▶ **RECORD EXTRACTS**
===============
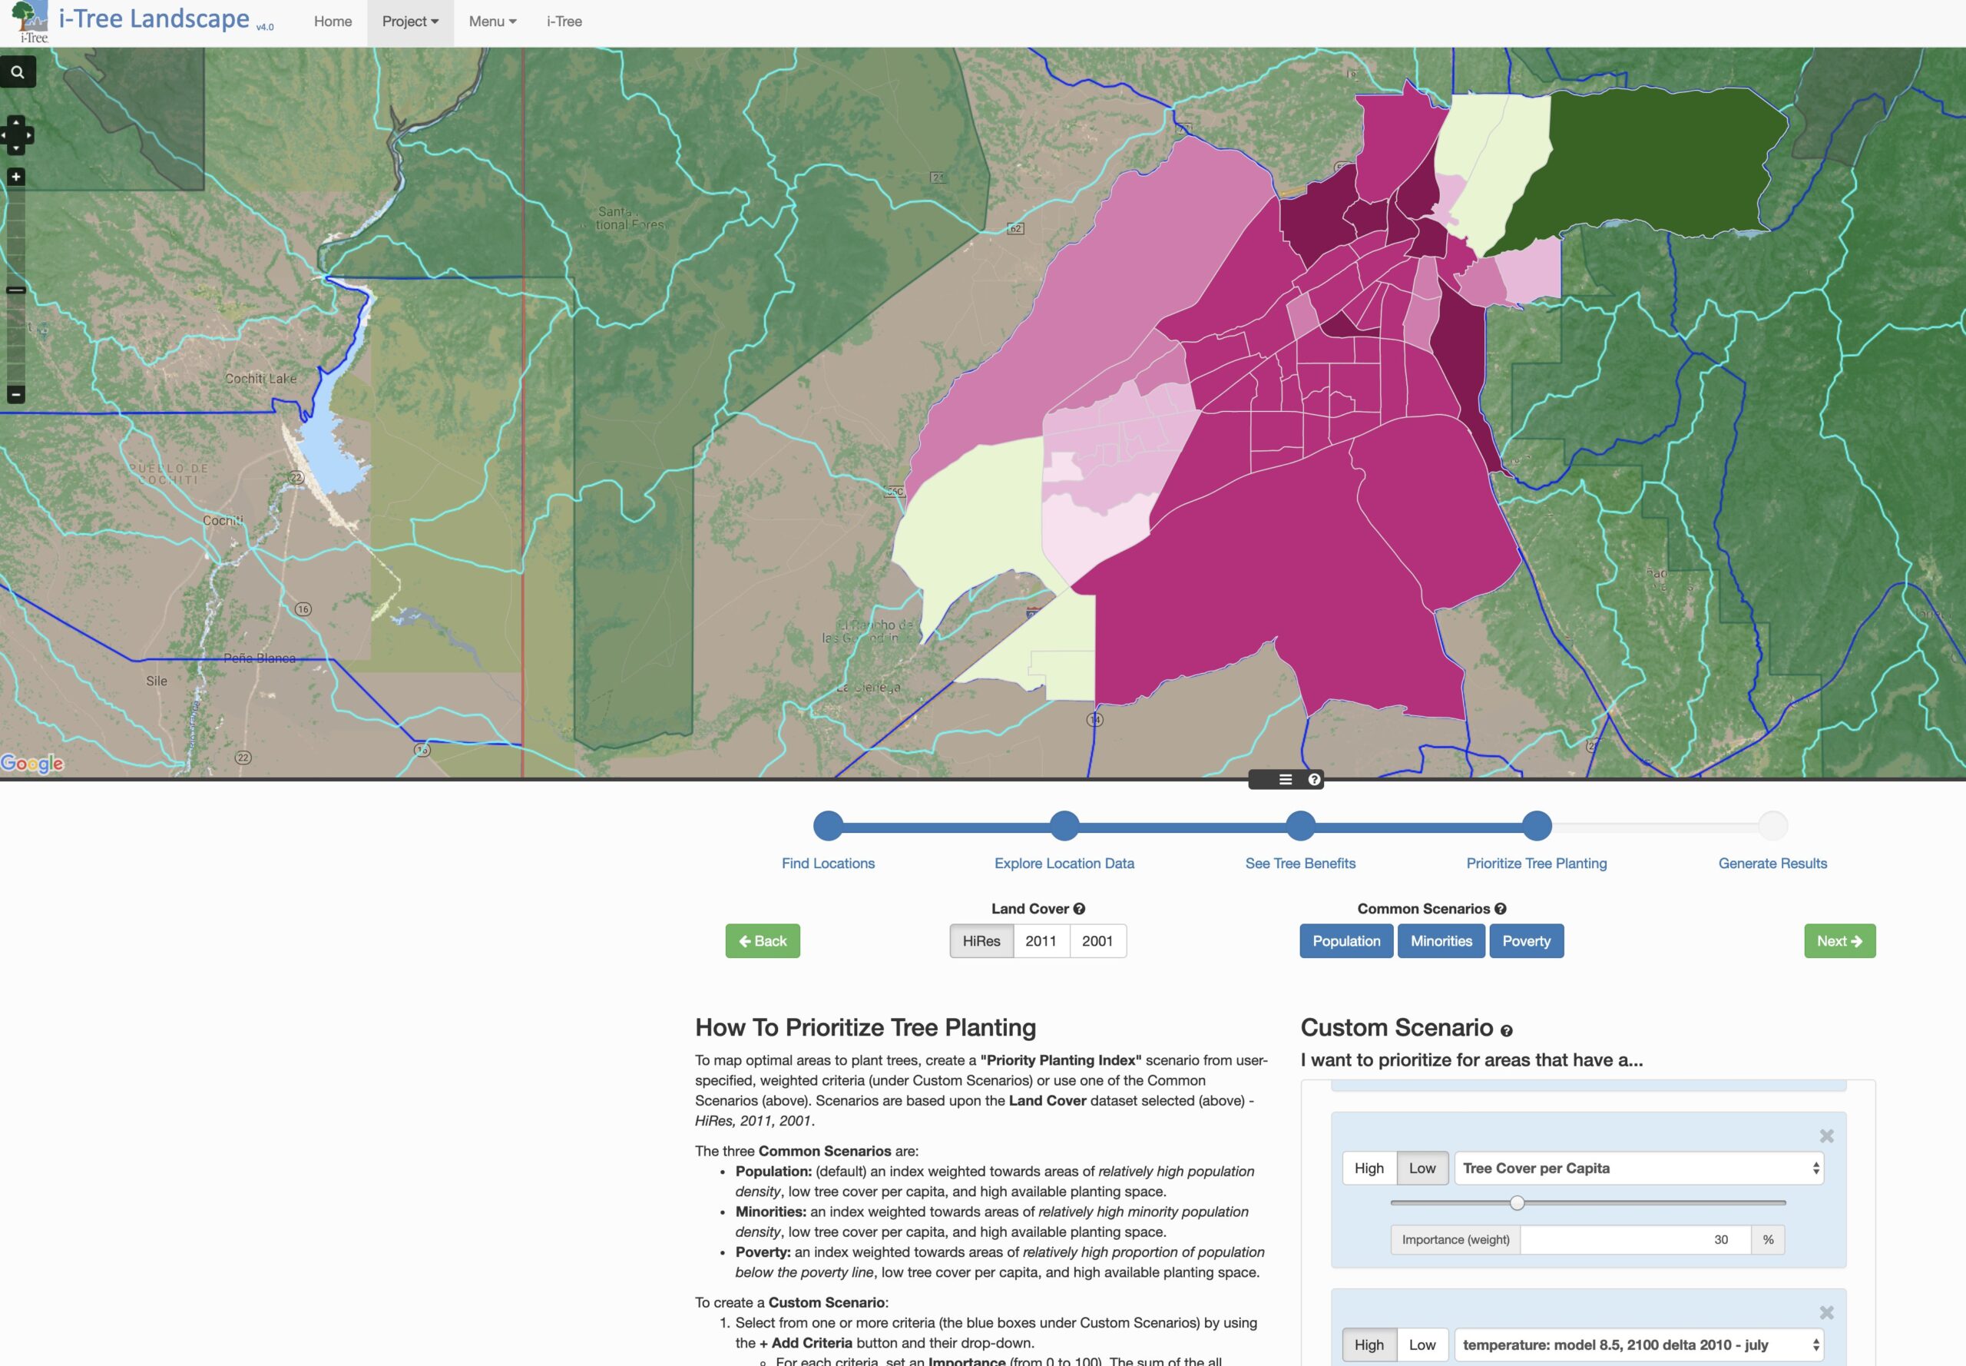
Task: Open the map search magnifier tool
Action: (17, 72)
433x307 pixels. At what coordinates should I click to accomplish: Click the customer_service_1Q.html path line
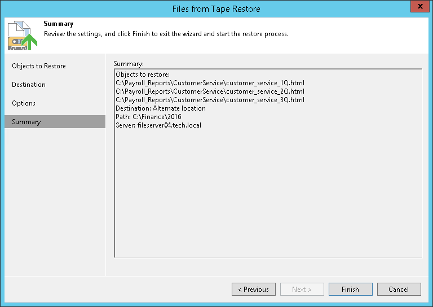210,83
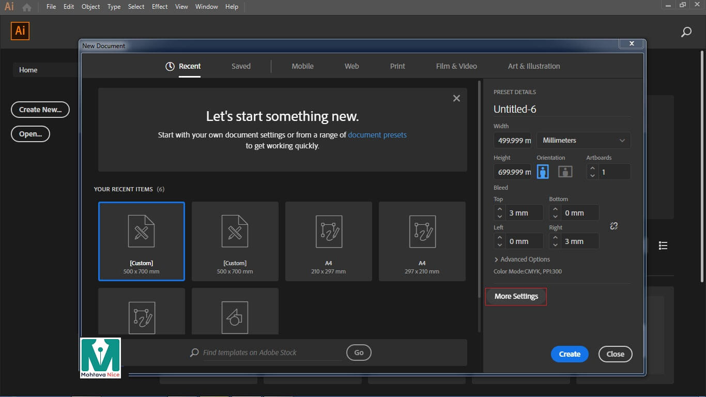Click the search magnifier icon at top right
The height and width of the screenshot is (397, 706).
[686, 32]
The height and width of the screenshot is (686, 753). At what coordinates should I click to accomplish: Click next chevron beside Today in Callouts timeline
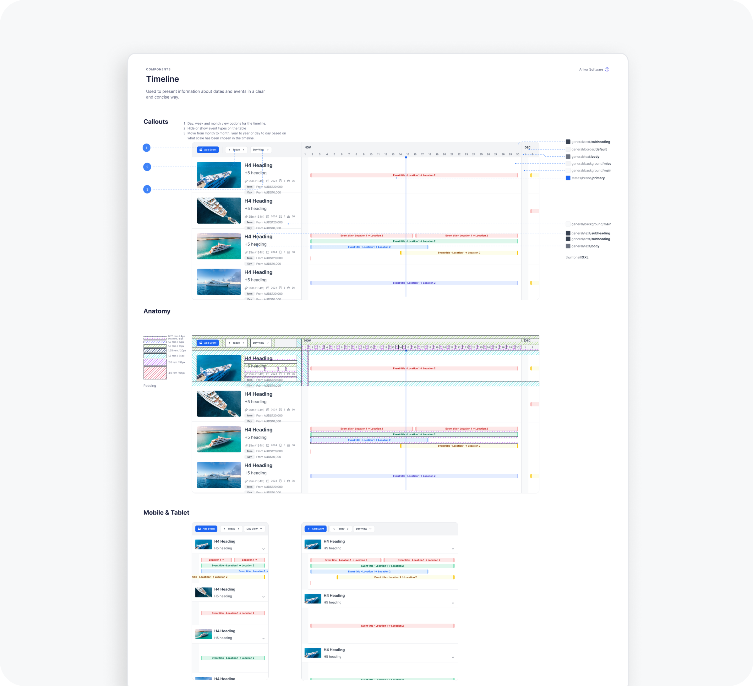coord(244,150)
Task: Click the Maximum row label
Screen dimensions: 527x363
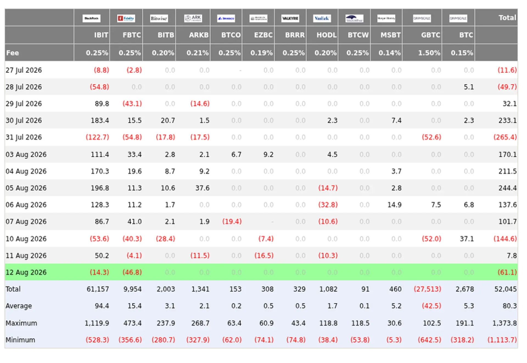Action: pos(21,323)
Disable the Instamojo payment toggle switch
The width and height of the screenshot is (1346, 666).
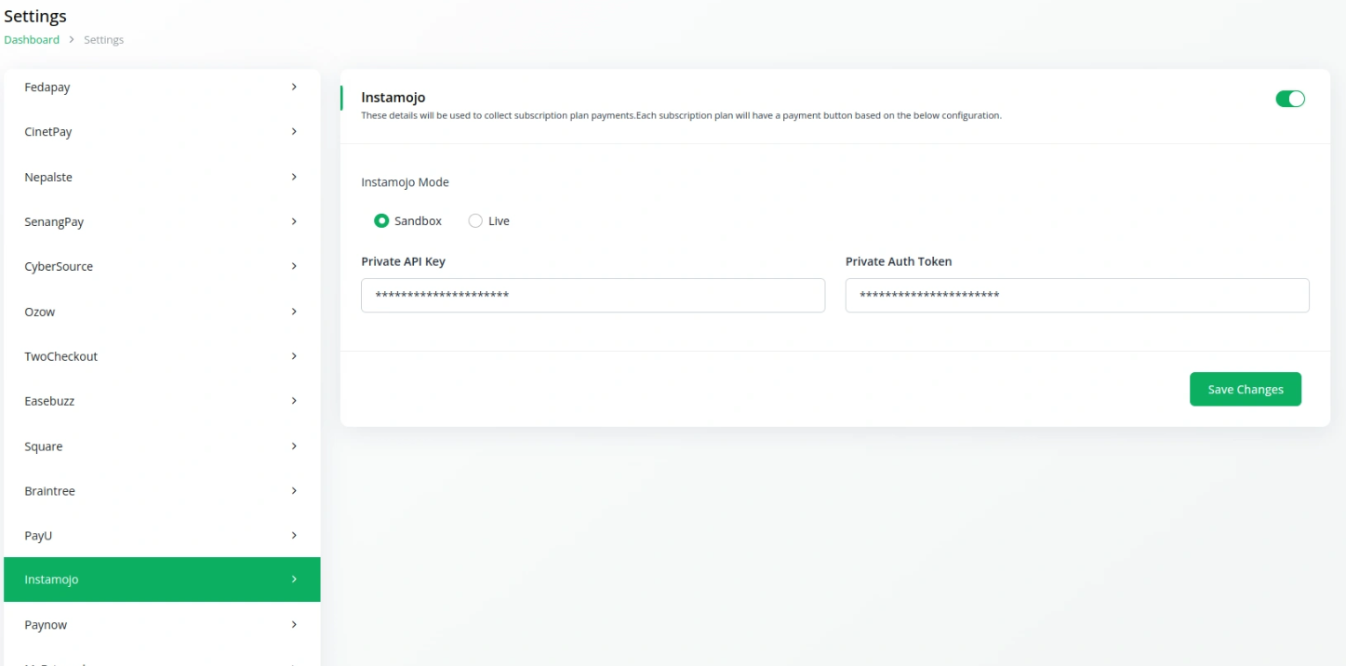pyautogui.click(x=1290, y=99)
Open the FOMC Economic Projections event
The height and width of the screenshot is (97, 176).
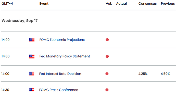(x=62, y=40)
===============
▶ **WHAT THE TASK REQUIRES**
Return all the lines of the rows above word for word, leaving out the pictures.

▶ **FINAL ANSWER**
Task: Open the map search magnifier tool
Action: (17, 72)
433x307 pixels. At what coordinates should I click to accomplish: Click the customer_service_1Q.html path line
210,83
Click the search magnifier icon at top right
The height and width of the screenshot is (397, 706).
[686, 32]
The height and width of the screenshot is (686, 753). At what coordinates should I click to accomplish: Click next chevron beside Today in Callouts timeline
coord(244,150)
Task: Click the Maximum row label
Screen dimensions: 527x363
Action: pos(21,323)
Disable the Instamojo payment toggle switch
The width and height of the screenshot is (1346, 666).
pyautogui.click(x=1290, y=99)
Open the FOMC Economic Projections event
The height and width of the screenshot is (97, 176).
(x=62, y=40)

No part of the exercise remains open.